Berhalter’s puzzling roster choices are well documented, as are the random squad rotations. Those mistakes were just small enough where the United States got third place in the Octagonal, the shallowest plateau for an automatic berth from CONCACAF to Qatar. Due to a late-fall World Cup as opposed to the traditional summer event, Berhalter has six months to prep Robinson’s replacement. He’ll go one of two routes.
The wrong direction would be relying on players solely featured in recent WCQ games or completely new selections. Berhalter committing to pairing Zimmerman with Aaron Long, who featured at center back in the last trio of USMNT games, would yield alright results. Since when is mediocrity preferred? The Yanks’ head coach has been hinting at calling in Cameron Carter-Vickers, a 24-year-old who played in zero Octagonal games, for June’s friendlies. I’m all for expanding horizons, but going with someone completely new is risky if you don’t plan to stick with them throughout 2022. And Berhalter has shown no ability to stop tinkering with lineups.
Who will step up in Robinson’s place?
The group of players Berhalter needs to be dipping into for an elevation with Robinson’s vacancy is those who’ve played in major games for the team since its Nations League triumph but might’ve not been in the last round of Octagonal games. Is that a nitpicked way of presenting the best choice in John Brooks? Possibly. But where else would you find a true back-end stopper who’s scored a World Cup goal before? Of the players truly in contention to represent America in Qatar, only he and DeAndre Yedlin were in the squad for the last time the country played in a World Cup eight years ago. Remember his goal against Ghana? Brooks’ header into the back of the net was more unlikely then.
Why Brooks wouldn’t be the obvious choice is beyond comprehension. I guess he still has to “earn it” in whatever moving-goalposts way Berhalter throws in front of him. When combining experience, potential, national-team pedigree and the chemistry with Zimmerman, the ideal choice is Brooks. And it’s not particularly close to second place.
Should Brooks’ isolation from the Yanks incredulously continue, under consideration should be Chris Richards, Mark McKenzie and Tim Ream, with Richards having the upper hand of that trio due to not having a red-flag performance in a national team jersey over the last 12 months. Ream is the oldest and most experienced of that bunch but has appeared a step slow at the international level in recent years against CONCACAF competition, much less the best from the rest of the world. Head back to the Nations League Final and watch the opening 90 seconds and you’ll get my thoughts on McKenzie. Yes, it’s one mistake. But one that should stick with him.
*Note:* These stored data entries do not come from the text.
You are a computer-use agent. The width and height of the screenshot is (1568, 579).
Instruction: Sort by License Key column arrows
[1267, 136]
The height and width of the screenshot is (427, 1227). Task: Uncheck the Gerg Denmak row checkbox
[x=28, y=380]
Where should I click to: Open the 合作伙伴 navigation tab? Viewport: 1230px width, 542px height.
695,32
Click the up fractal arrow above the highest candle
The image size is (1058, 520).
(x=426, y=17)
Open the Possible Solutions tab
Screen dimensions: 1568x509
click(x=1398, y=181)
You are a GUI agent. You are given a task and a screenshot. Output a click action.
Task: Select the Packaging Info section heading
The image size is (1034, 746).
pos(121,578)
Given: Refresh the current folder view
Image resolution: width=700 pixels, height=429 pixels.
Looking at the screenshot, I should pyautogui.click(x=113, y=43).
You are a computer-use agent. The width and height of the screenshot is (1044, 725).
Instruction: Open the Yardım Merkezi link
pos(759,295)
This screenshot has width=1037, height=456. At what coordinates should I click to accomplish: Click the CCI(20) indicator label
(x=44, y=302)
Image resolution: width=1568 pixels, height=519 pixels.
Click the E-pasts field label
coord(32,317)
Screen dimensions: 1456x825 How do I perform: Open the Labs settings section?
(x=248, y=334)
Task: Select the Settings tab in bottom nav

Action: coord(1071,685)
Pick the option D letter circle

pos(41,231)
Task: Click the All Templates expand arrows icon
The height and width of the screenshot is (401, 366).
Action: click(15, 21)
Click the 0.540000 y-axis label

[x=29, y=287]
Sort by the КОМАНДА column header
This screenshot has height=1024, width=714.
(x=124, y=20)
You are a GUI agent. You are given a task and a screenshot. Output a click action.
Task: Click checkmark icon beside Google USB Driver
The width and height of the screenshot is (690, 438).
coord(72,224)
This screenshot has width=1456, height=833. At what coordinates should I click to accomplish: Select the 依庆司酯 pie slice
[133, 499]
Richards has the proper training, rising through FC Dallas and Bayern Munich’s developmental ranks. He finds himself at Hoffenheim, a mid-table Bundesliga club that’ll give him consistent playing time, something a lot of other USMNT regulars have struggled with. Due to a lack of tested options at center back, Berhalter may need to adjust who he calls into Qatar, with James Sands now being much more valuable as a defensive midfielder for added help. That probably leaves one attacking option off the plane to Qatar.
Converting a non-traditional center back to the position has had mixed results for the USMNT at previous World Cups. Look at Geoff Cameron in 2014, who was solid overall but had a huge gaffe against Portugal. Either way, Berhalter’s management of this situation and how it plays out in Qatar will either guarantee he’s the right man to lead the Americans as World Cup co-hosts in 2026, or prove he’s not and someone else will get that opportunity. My money’s on the latter.